Она думала, что такая судьба ожидает ее и замужем за Матвеем. Дом их был зажиточный, стройка, скот, — как нельзя лучше. Старики его были ‘обстоятельные люди’. Кроме Матвея, у них еще было два сына — один женатый, другой подросток. Работы во всем у них шли дружно. От Матвея первый год она была тоже без ума. Бойкий, веселый, остроумный, он ее прямо приводил в восхищение. Но прошло два года после свадьбы, Матвея взяли в солдаты. Отслужил он, вернулся домой и сделался совсем не тот. На гулянках, в праздник, он попрежнему был веселый, шустрый, когда же наступала работа, то совершенно переменялся. Куда его веселость девалась. За пахотой он бывал такой злой, каким Прасковья и не представляла его себе никогда. На все он ругался, лошадь без толку хлестал кнутом и проклинал свою долю. То же в покос и в молотьбу. Прасковья в удобную минуту спрашивала его, что с ним сделалось, что он изменился так. Матвей объяснил это тем, что он в этой работе не видит никакого толку, так как работаешь изо всех сил, а получаешь мало. Напрасно отец душит их всех на земле, лучше бы распустил на сторону и сам бы без заботы жил и они бы свет увидали. Сначала Матвей говорил это только жене, но потом он стал говорить это и отцу с матерью. Дальше — больше, он прямо начал проситься отпустить его куда-нибудь на сторону. Отец согласился, выправил ему годовой паспорт и отправил в город. Отпуская, он наказал ему, чтобы он высылал домой в год сорок рублей, если вышлет эту сумму, тогда ему дадут новый паспорт, а не вышлет — не прогневайся — воротит назад. Прошел год, Матвей не
только сорока рублей, а не дал и сорока копеек. Отец потребовал его домой. Матвею еще труднее стало работать. В покос или молотьбу он иногда прямо уходил домой, заваливался в полог и лежал там. На это ворчали отец с матерью, ругались братья, а ему было горя мало. ‘Что ты завалился, — говорили ему: — время ли теперь на боку лежать?’ — ‘У меня на нутре болит’, отговаривался Матвей, хотя эта боль нисколько не мешала ему и за стол садиться своим чередом, и иметь такой молодецкий вид, какому бы многие здоровые позавидовали. Однажды рассерженный отец попытался было прогнать его ‘нутряную боль’ вожжами, но это нисколько не помогло. Парень завыл, как ребенок, и убежал из дома, на другой день он вернулся пьяный и набросился на отца с бранью: ‘Как ты смел меня трогать, я по службе от телесного наказания избавлен’. Отец плюнул на него и оставил пока в покое.
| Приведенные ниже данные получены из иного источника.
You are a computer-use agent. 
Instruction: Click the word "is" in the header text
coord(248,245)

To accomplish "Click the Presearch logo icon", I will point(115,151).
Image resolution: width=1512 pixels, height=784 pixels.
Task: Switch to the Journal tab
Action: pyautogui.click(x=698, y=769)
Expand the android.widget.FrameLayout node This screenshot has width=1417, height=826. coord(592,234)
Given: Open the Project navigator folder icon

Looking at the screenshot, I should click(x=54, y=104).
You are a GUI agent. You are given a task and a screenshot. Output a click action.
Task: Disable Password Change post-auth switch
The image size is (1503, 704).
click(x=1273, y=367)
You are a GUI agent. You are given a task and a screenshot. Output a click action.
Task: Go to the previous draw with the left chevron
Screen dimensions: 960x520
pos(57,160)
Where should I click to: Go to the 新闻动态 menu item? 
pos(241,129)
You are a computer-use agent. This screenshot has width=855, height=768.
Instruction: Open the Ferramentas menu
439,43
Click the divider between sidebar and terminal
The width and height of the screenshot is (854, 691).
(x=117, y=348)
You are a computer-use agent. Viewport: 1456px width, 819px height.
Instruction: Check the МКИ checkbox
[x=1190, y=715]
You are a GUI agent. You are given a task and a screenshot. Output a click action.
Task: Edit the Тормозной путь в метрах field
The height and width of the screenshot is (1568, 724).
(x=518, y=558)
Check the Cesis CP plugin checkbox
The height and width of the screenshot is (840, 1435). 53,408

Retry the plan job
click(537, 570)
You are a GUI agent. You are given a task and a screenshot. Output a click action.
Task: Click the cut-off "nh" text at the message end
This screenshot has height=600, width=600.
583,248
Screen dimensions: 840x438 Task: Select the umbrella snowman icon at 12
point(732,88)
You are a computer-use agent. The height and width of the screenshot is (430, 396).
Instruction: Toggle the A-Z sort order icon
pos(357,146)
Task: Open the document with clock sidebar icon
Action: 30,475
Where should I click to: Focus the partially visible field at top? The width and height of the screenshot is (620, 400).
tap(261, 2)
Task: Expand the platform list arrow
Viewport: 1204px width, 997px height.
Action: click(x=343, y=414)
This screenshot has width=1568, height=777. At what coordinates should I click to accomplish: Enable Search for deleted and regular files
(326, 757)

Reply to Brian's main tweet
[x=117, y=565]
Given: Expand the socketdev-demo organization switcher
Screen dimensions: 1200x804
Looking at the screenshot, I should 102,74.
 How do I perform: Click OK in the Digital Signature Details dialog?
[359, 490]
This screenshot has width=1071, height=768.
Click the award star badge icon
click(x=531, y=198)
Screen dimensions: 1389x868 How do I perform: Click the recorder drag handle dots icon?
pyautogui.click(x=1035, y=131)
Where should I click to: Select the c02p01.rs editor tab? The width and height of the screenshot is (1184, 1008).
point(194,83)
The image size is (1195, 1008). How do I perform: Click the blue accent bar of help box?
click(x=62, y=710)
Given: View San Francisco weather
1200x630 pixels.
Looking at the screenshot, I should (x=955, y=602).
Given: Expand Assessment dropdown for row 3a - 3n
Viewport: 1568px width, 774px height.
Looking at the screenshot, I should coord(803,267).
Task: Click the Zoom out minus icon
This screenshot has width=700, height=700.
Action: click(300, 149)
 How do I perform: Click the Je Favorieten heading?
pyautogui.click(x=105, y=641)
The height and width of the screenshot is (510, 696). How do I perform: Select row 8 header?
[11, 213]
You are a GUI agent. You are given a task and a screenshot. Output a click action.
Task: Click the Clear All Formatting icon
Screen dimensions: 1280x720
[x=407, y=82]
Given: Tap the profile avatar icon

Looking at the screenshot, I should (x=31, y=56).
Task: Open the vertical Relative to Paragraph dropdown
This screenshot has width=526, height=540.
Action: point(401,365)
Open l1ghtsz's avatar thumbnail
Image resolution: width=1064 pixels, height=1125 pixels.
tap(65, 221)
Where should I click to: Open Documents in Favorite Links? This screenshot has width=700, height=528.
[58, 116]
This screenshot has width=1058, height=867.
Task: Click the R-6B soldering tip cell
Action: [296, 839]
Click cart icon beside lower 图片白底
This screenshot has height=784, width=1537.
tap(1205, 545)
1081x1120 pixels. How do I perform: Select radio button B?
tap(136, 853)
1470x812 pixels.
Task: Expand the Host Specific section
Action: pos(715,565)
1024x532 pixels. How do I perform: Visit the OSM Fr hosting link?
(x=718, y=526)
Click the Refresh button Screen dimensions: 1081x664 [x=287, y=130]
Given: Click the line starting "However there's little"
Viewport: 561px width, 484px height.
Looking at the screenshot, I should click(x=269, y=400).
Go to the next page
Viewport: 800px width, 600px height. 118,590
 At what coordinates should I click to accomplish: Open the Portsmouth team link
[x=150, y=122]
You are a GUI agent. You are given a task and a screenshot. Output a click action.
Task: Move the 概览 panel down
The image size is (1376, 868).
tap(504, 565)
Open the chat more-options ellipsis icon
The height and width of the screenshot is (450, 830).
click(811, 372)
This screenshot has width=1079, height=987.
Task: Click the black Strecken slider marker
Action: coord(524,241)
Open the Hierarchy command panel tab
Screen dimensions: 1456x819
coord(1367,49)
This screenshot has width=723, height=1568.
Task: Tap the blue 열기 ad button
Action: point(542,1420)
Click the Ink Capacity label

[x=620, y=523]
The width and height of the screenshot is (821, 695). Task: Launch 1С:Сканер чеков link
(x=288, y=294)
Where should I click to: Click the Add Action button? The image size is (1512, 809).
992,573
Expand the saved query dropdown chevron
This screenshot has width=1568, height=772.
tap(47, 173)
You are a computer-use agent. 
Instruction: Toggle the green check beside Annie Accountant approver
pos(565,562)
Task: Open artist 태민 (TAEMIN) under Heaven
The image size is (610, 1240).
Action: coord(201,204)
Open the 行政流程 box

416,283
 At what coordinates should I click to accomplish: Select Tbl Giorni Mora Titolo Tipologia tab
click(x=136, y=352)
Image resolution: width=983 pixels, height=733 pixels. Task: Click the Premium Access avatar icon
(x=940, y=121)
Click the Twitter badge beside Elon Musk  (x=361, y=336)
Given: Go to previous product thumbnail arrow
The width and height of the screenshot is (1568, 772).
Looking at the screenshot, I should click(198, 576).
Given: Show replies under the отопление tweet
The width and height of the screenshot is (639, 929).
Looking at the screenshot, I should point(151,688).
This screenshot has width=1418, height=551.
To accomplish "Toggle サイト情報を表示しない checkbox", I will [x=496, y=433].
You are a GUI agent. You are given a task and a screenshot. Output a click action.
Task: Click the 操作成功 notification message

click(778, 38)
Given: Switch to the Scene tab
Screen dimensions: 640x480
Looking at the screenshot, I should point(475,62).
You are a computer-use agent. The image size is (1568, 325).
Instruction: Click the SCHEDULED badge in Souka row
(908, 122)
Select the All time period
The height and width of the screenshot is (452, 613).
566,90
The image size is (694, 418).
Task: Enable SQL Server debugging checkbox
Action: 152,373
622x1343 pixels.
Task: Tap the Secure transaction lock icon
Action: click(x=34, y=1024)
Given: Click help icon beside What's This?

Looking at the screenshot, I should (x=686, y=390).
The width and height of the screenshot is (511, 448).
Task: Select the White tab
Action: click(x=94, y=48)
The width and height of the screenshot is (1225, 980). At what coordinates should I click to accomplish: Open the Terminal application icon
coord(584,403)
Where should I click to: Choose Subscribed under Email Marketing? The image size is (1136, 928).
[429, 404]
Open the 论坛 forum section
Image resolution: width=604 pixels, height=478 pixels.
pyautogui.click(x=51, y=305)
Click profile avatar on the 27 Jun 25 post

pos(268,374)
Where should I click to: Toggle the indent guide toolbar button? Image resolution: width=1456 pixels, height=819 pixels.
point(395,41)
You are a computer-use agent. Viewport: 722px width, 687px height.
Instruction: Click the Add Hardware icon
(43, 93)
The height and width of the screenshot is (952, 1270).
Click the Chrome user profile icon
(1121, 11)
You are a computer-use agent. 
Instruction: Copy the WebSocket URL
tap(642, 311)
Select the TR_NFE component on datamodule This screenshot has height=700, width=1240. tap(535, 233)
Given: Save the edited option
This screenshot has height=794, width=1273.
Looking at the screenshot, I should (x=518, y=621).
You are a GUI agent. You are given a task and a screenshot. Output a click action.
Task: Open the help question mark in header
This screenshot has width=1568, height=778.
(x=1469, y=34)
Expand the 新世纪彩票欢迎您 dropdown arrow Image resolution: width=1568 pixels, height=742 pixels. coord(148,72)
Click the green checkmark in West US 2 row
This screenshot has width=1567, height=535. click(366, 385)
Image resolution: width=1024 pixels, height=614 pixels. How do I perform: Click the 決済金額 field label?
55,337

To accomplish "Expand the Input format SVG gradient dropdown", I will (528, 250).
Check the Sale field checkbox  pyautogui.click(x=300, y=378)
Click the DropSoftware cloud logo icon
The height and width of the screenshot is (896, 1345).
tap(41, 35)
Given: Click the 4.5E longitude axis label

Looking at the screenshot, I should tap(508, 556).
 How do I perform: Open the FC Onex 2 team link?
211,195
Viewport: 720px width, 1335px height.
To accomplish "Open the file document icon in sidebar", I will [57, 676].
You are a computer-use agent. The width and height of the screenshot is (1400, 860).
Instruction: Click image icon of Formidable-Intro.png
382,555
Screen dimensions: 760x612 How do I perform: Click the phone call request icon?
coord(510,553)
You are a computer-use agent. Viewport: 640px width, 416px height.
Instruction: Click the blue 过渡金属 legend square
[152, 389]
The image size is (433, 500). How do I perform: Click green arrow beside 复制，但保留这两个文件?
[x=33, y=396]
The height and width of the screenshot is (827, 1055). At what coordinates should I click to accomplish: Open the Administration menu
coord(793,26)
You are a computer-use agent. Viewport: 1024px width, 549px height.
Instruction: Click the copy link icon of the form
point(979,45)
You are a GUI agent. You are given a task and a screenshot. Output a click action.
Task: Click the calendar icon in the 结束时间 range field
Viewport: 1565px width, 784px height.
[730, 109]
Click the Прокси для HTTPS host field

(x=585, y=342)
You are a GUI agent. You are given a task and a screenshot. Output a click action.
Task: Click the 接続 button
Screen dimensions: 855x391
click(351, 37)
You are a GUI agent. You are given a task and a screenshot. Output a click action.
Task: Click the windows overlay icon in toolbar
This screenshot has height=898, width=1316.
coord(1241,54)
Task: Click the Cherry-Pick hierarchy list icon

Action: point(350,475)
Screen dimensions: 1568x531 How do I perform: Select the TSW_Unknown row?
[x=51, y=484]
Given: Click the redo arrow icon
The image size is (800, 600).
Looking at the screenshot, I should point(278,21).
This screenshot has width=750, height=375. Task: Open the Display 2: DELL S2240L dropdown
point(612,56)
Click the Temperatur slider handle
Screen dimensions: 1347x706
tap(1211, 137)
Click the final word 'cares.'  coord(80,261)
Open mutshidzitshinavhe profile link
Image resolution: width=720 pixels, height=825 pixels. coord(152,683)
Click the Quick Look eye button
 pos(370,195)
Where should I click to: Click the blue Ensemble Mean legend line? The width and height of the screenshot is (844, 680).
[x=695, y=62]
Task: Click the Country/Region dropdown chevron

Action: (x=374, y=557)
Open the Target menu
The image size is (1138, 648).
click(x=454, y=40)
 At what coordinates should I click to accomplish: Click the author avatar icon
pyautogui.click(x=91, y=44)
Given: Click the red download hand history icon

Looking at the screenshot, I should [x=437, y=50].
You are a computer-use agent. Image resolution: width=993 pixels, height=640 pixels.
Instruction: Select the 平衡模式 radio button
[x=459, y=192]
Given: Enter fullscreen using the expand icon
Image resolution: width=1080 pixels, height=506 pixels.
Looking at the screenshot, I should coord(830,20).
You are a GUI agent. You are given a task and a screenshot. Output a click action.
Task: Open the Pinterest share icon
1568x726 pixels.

Подрос и женился младший брат. На Матвея стали больше ворчать и коситься. Прасковье невестки все уши прожужжали, попрекали, что ее муж дармоед. Тогда отец в один праздник, когда все были дома, объявил Матвею, что он держать его в доме больше не может, что он только расстраивает семью, поэтому он решил его отделить. Он ему покупает усадьбу и стройку после одной обмершей семьи, дает лошадь, корову и овец и всю сбрую, пусть он живет как хочет: старается ли, не старается — все для себя. Матвей все это выслушал молча и как будто равнодушно. Прасковья же грохнулась на лавку и долго горько рыдала, плакала и мать их, но старик остался непреклонен. Он созвал сход, сделал приговор и перевел Матвея на свое хозяйство. Очутившись сам хозяином, Матвей сейчас же продал лошадь и овец, оставил одну корову. ‘Мы на поле ломать не будем, — говорил он жене. — Ты живи дома, а я пойду в город, устроюсь там, на все нужды тебе присылать буду, живи не тужи!’